A Maine whistleblower has come forward with explosive allegations that a Somali-owned behavioral health company defrauded the state’s Medicaid program on a mass scale, echoing the now-infamous Minnesota scandal that stole more than $1 billion in COVID-era welfare funds.

Speaking to NewsNation on Monday, Christopher Bernardini, a former billing specialist at Gateway Community Services, said the company systematically falsified documentation and manipulated electronic tracking systems to bill Medicaid for services that were never provided.

Gateway, which received $28.8 million in Medicaid funds, is owned by Abdullahi Ali, a Somali national who, according to The Maine Wire, previously ran for office in Somalia’s Jubaland region and bragged about funding a militia there.

The allegations, if verified, would link Maine to a broader pattern of large-scale welfare fraud involving Somali-run nonprofits and service providers—most prominently Minnesota’s Feeding Our Future scandal, which grew to more than $1 billion and is now under federal investigation for potential ties to the terrorist group al-Shabaab.


“Bill the hours anyway”

Bernardini told NewsNation that he originally believed Gateway was helping vulnerable communities. But he began to notice disturbing discrepancies in billing practices:

“When I had clients calling me to tell me their staff hadn’t shown up, and I was told to bill those hours anyway, it just got worse and worse.”

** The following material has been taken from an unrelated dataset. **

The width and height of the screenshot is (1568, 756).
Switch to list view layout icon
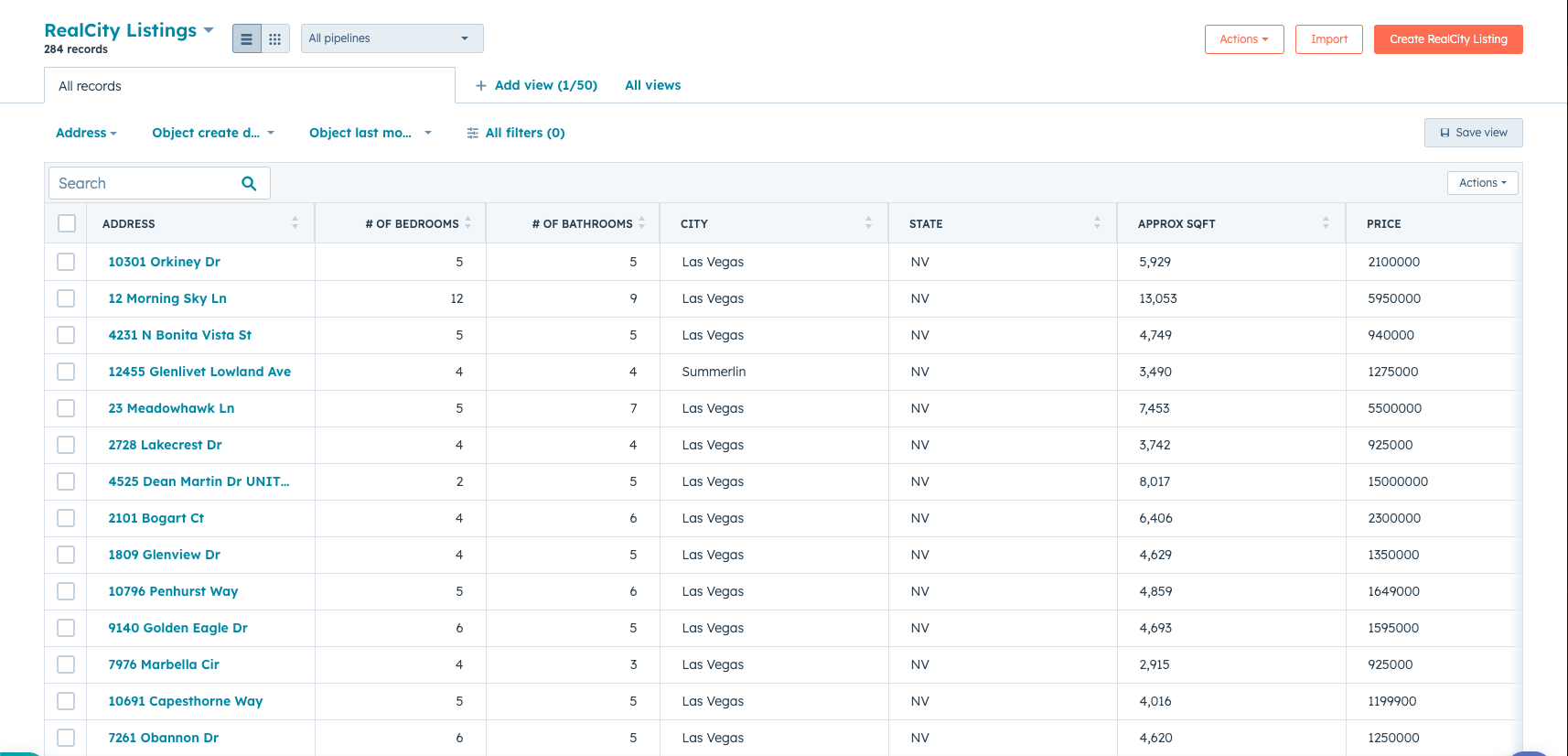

A GPS-based monitoring system—intended to verify field visits—was allegedly manipulated to fabricate visits that never happened.

Bernardini described escalating pressure when he tried to flag the fraud:

“It got worse and worse until I started really putting up a stink.”

His allegations mirror whistleblower accounts from Minnesota, where state employees say officials under Gov. Tim Walz ignored warnings of rampant fraud and even retaliated against workers who raised alarms.


Political Fallout Erupts in Maine

News of the alleged Medicaid scheme has sent shockwaves through Maine’s political landscape.

Republicans, including gubernatorial candidate Bobby Charles, have demanded immediate investigations into Gateway and Maine’s Department of Health and Human Services. Democrats responded by accusing Charles of racism for raising concerns about potential Somali-linked fraud.

The racial-political tension mirrors Minnesota, where President Trump recently called the state a “hub of money laundering” after federal indictments revealed that dozens of Somali individuals had stolen hundreds of millions in taxpayer funds through nonexistent child nutrition and medical programs.

ICE has since surged agents into Minnesota to target illegal Somali immigrants amid reports that some stolen welfare dollars may have funneled overseas to extremist groups.


Walz: “We attract criminals”

Minnesota Gov. Tim Walz, whose administration is still under intense scrutiny for its handling of the $1 billion fraud, acknowledged on NBC’s Meet the Press:

“Minnesota attracts criminals.”

Walz insisted Somali communities should not be “demonized,” though federal investigations continue into whether stolen welfare funds were siphoned to al-Shabaab.


Maine Officials Silent

Neither Gateway Community Services nor the Maine Department of Health and Human Services responded to inquiries from the Daily Caller News Foundation.

Bernardini said he came forward because taxpayers—and vulnerable clients—deserve to know the truth:

“I thought we were doing the right thing… but it just kept getting worse.”

As federal authorities crack down on welfare fraud nationwide, Maine may be the latest state to discover that billions in loosely monitored social-service funding created a magnet for organized fraud networks, many operating across state lines.